***** PROVIDED MATERIAL
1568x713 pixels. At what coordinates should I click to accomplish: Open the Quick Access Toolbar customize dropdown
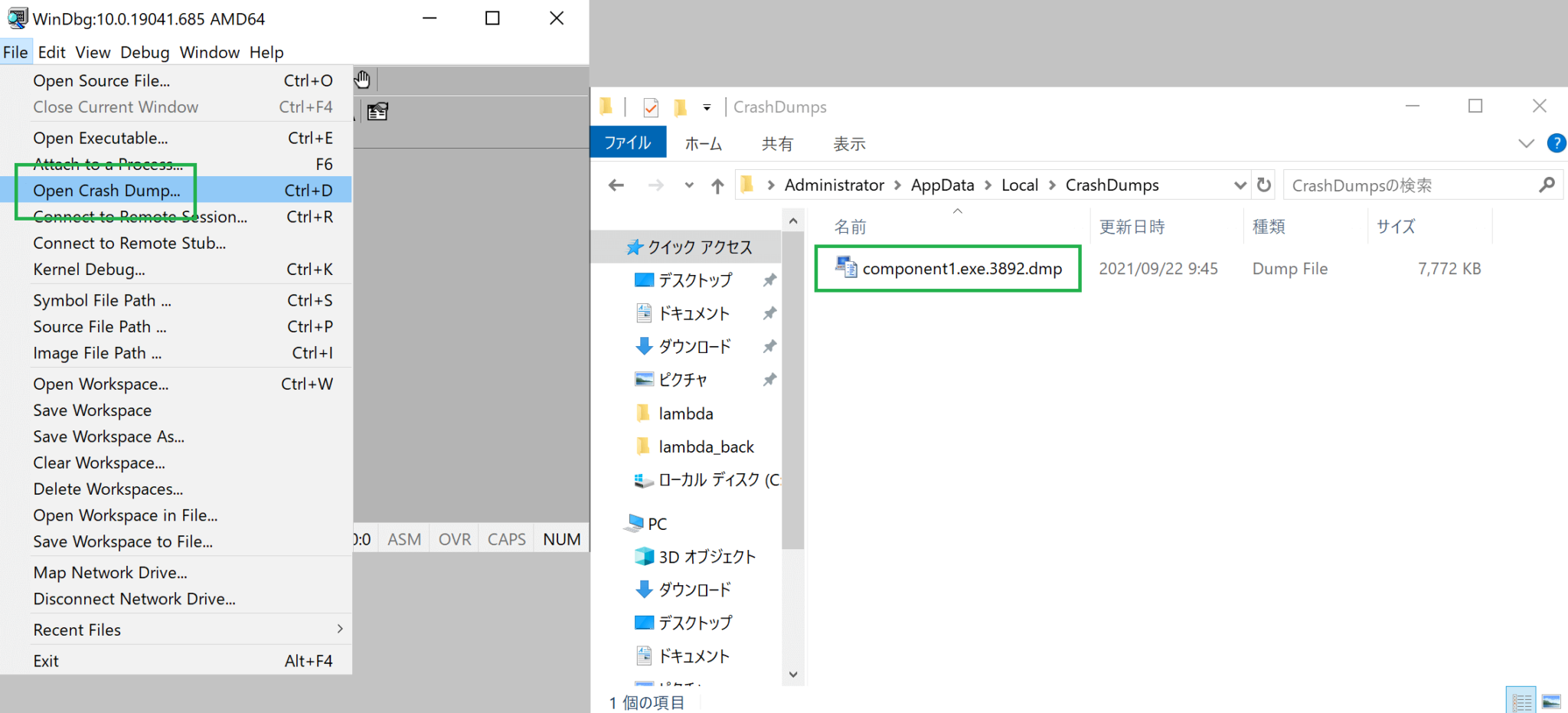coord(708,106)
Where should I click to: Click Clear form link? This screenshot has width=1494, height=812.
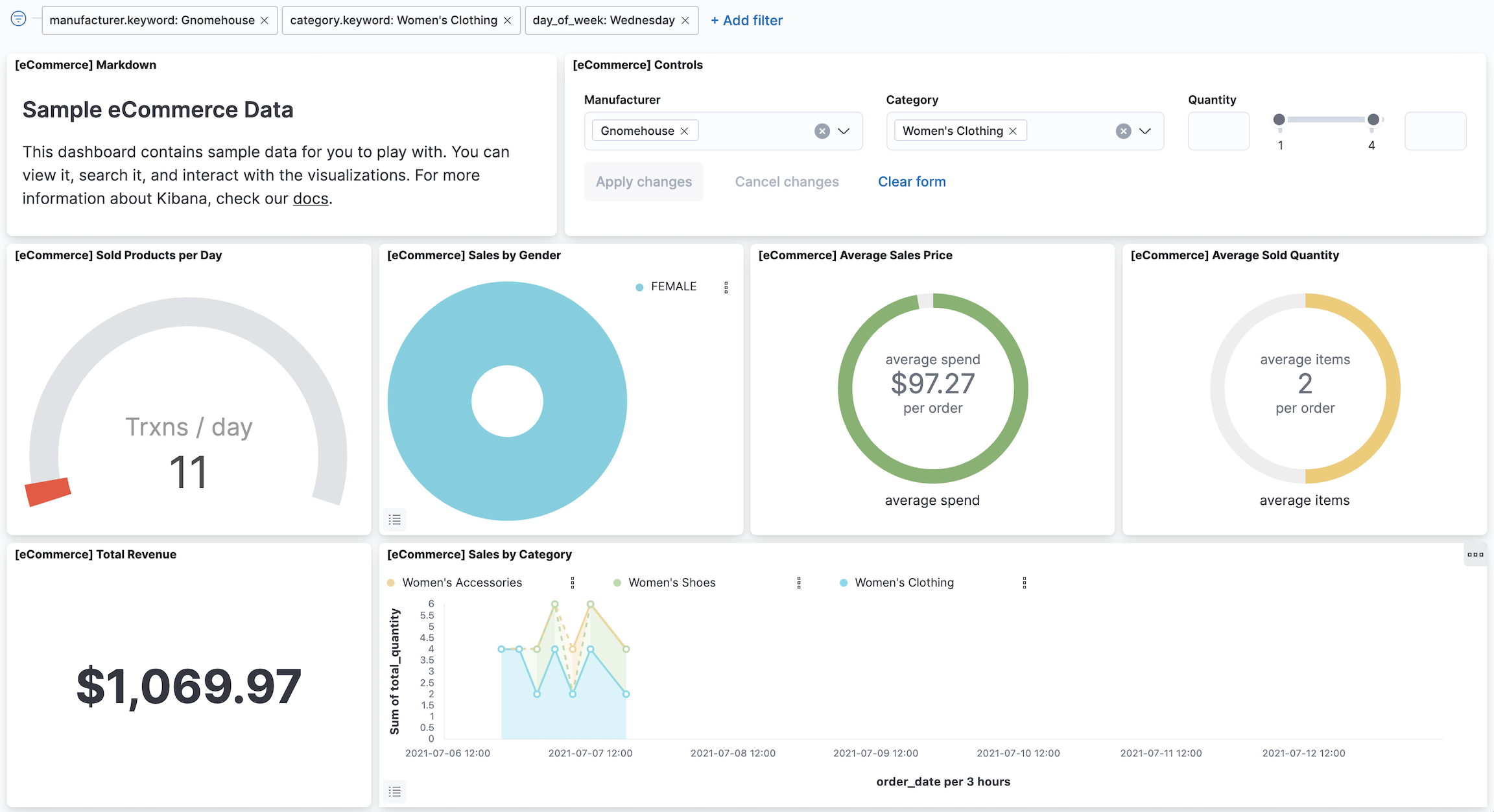coord(912,182)
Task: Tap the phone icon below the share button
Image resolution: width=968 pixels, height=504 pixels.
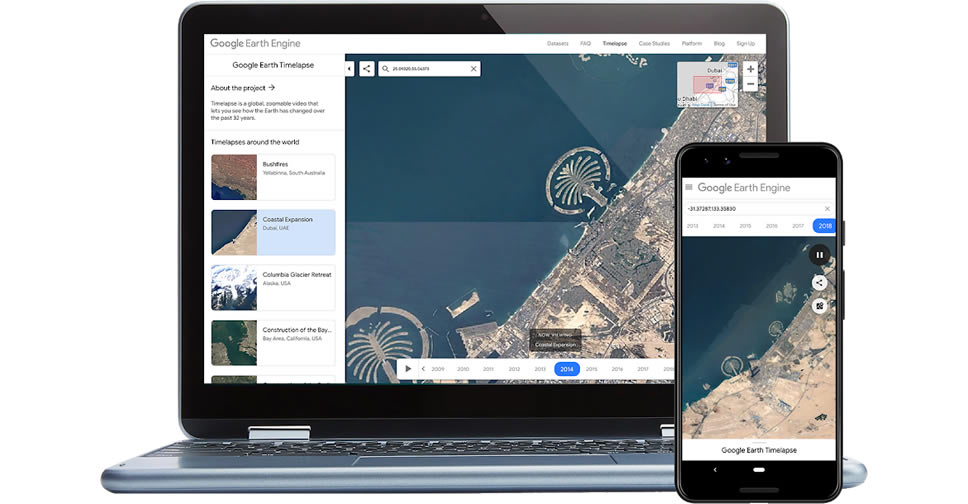Action: (x=819, y=306)
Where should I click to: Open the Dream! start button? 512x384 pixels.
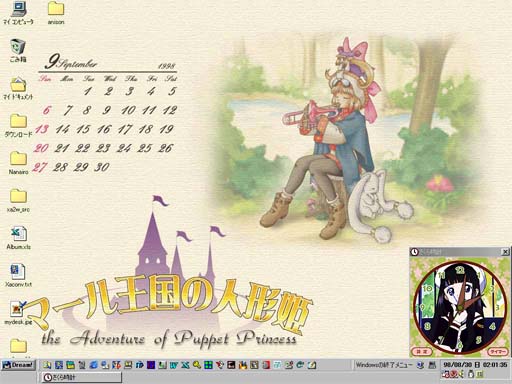(x=19, y=365)
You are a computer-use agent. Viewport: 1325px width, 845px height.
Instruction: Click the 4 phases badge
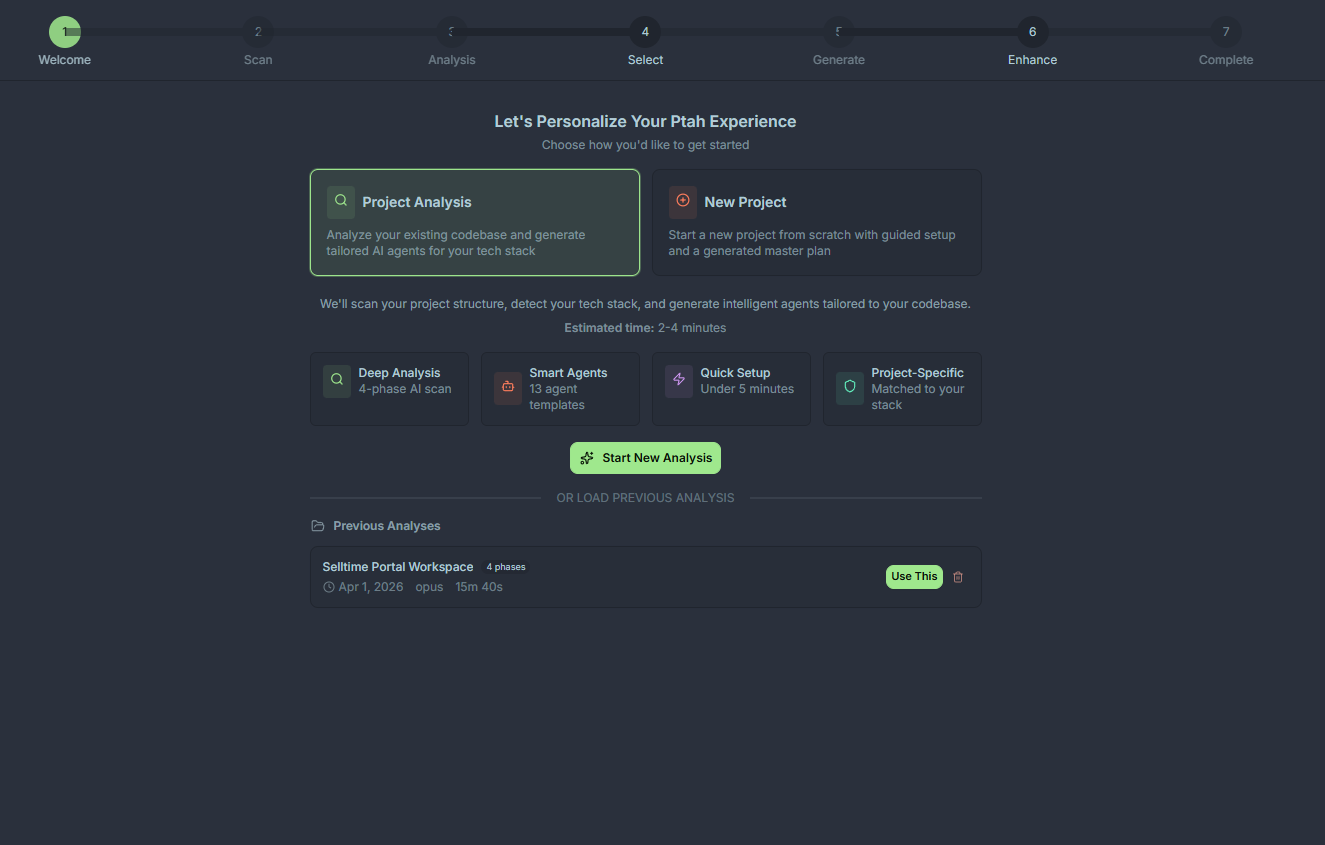tap(506, 566)
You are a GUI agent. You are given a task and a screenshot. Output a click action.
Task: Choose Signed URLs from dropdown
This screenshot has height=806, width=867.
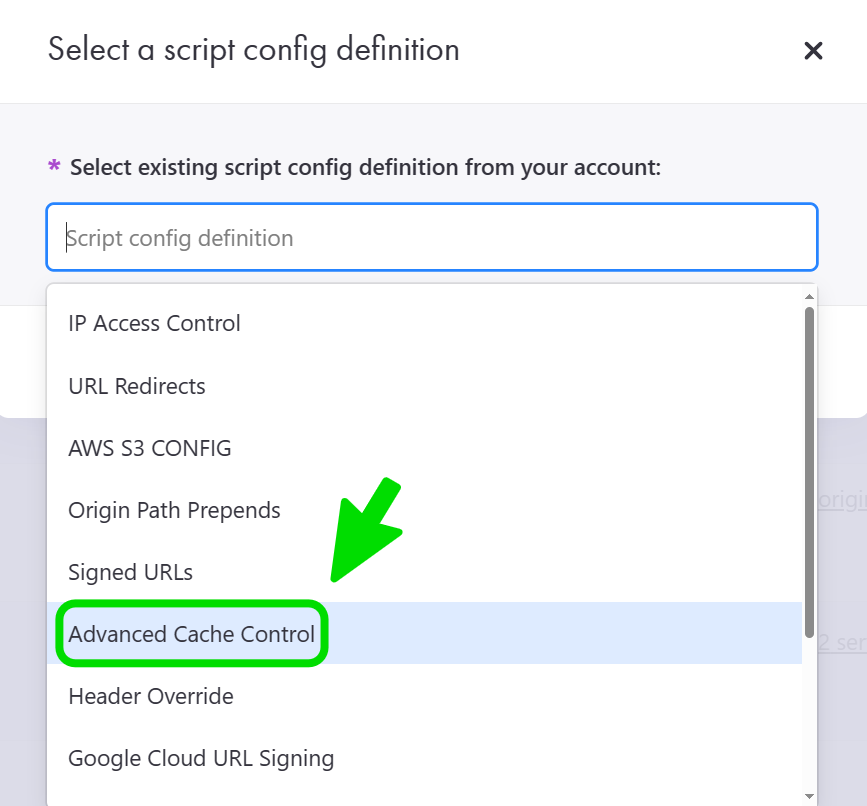tap(130, 572)
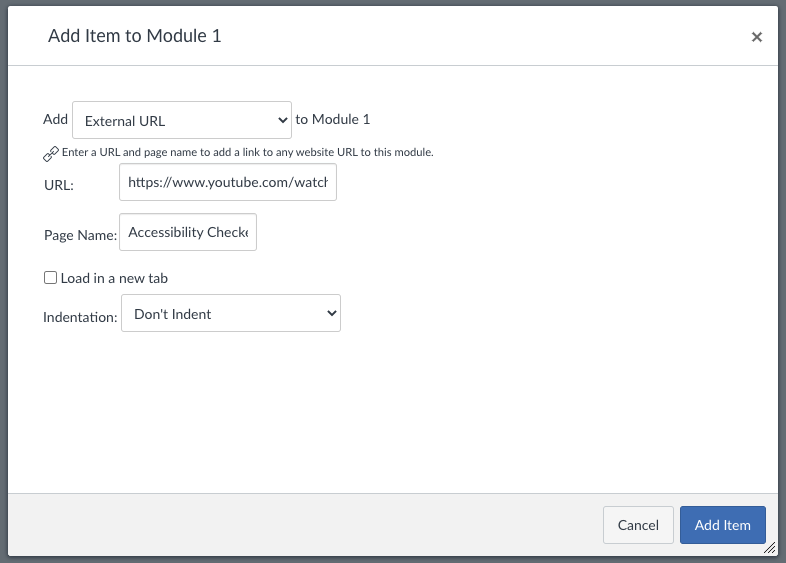The image size is (786, 563).
Task: Click Add Item to add the link
Action: click(722, 525)
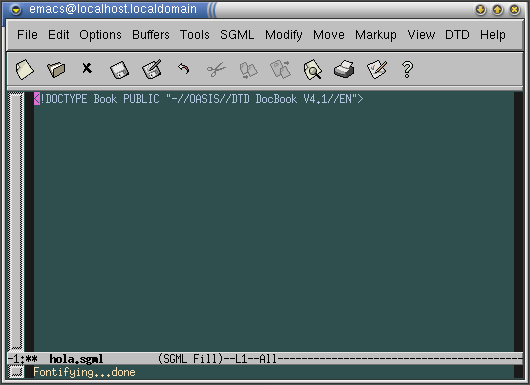Open the DTD menu
This screenshot has height=385, width=530.
457,35
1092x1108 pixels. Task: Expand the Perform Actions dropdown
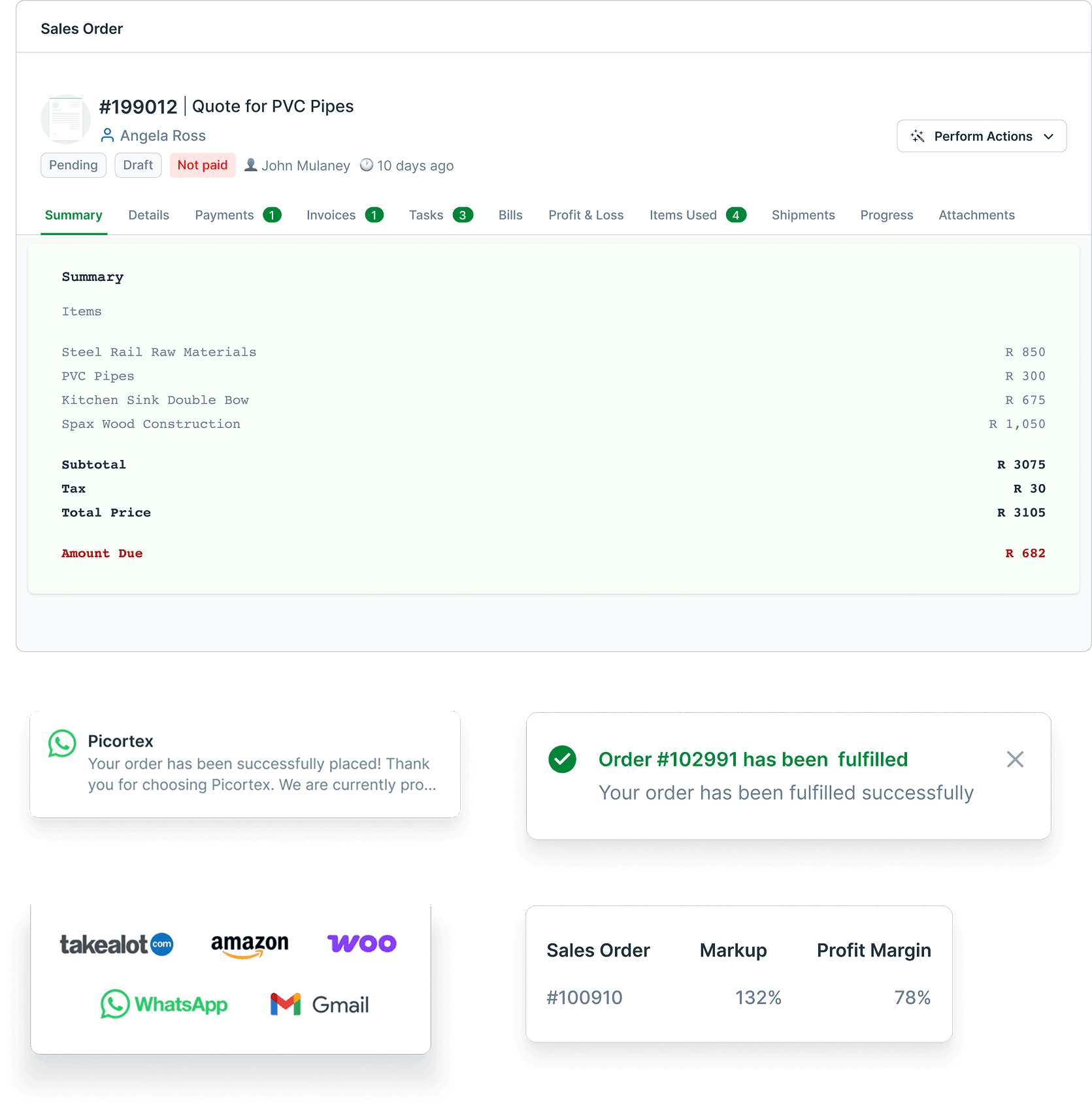click(x=981, y=136)
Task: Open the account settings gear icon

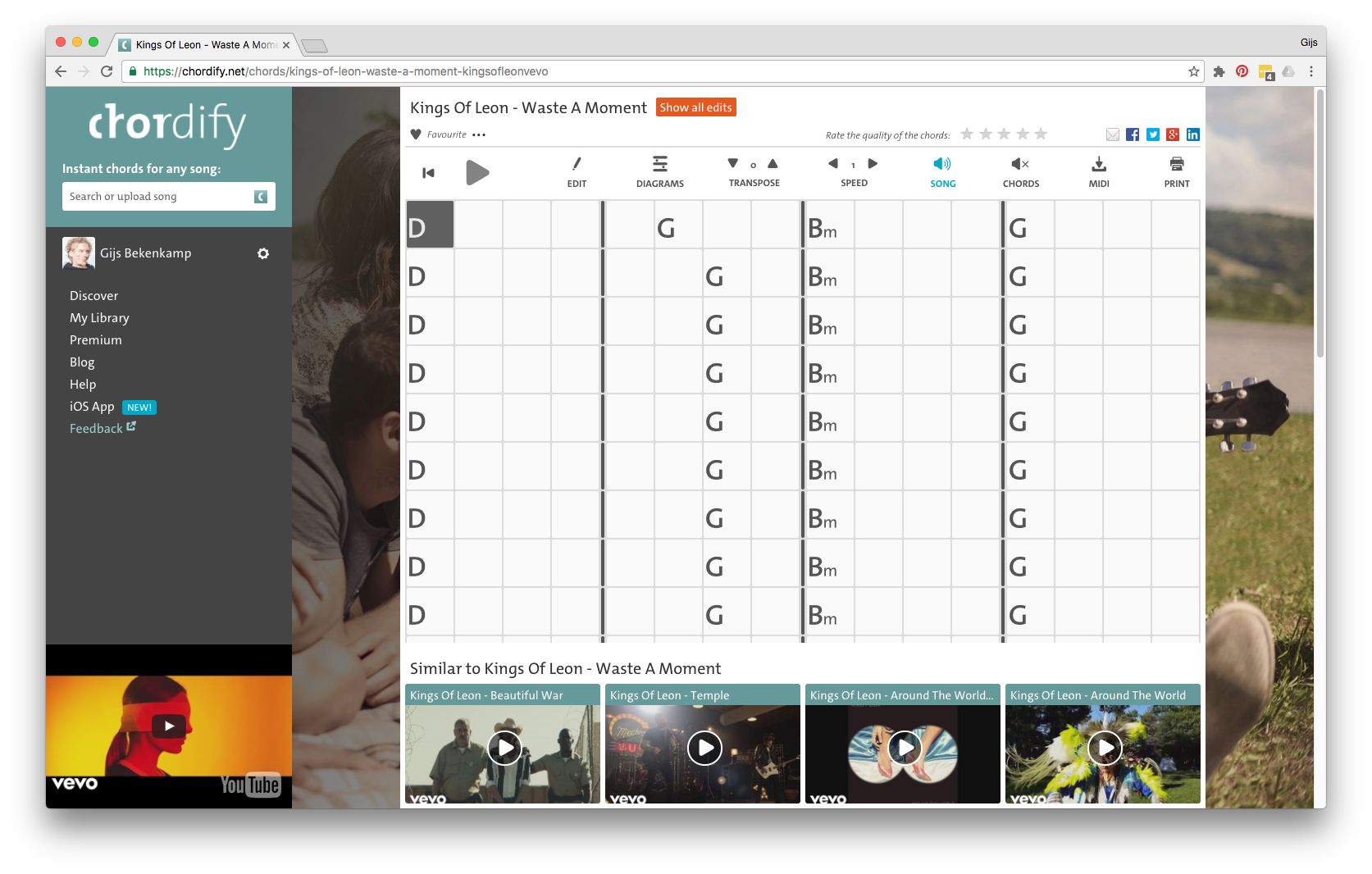Action: click(x=263, y=253)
**********
STATED TASK: Present every line of the rows above as a Markdown table with the columns Number and Line text, skipping blank lines and leaving out the pictures.

EXERCISE RESULT:
| Number | Line text |
|---|---|
| 1 | 1568x713 pixels. At what coordinates should I click to accomplish: Open the Quick Access Toolbar customize dropdown |
| 2 | coord(708,106) |
| 3 | Where should I click to: Click Clear form link? This screenshot has width=1494, height=812. |
| 4 | coord(912,182) |
| 5 | Task: Tap the phone icon below the share button |
| 6 | Image resolution: width=968 pixels, height=504 pixels. |
| 7 | Action: (x=819, y=306) |
| 8 | Where should I click to: Open the Dream! start button? 512x384 pixels. |
| 9 | (x=19, y=365) |
| 10 | You are a computer-use agent. Viewport: 1325px width, 845px height. |
| 11 | Instruction: Click the 4 phases badge |
| 12 | tap(506, 566) |
| 13 | You are a GUI agent. You are given a task and a screenshot. Output a click action. |
| 14 | Task: Choose Signed URLs from dropdown |
| 15 | This screenshot has height=806, width=867. |
| 16 | tap(130, 572) |
| 17 | The image size is (786, 563). |
| 18 | Task: Click Add Item to add the link |
| 19 | Action: click(722, 525) |
| 20 | Open the DTD menu |
| 21 | This screenshot has height=385, width=530. |
| 22 | 457,35 |
| 23 | 1092x1108 pixels. Task: Expand the Perform Actions dropdown |
| 24 | click(x=981, y=136) |
| 25 | Task: Open the account settings gear icon |
| 26 | Action: click(x=263, y=253) |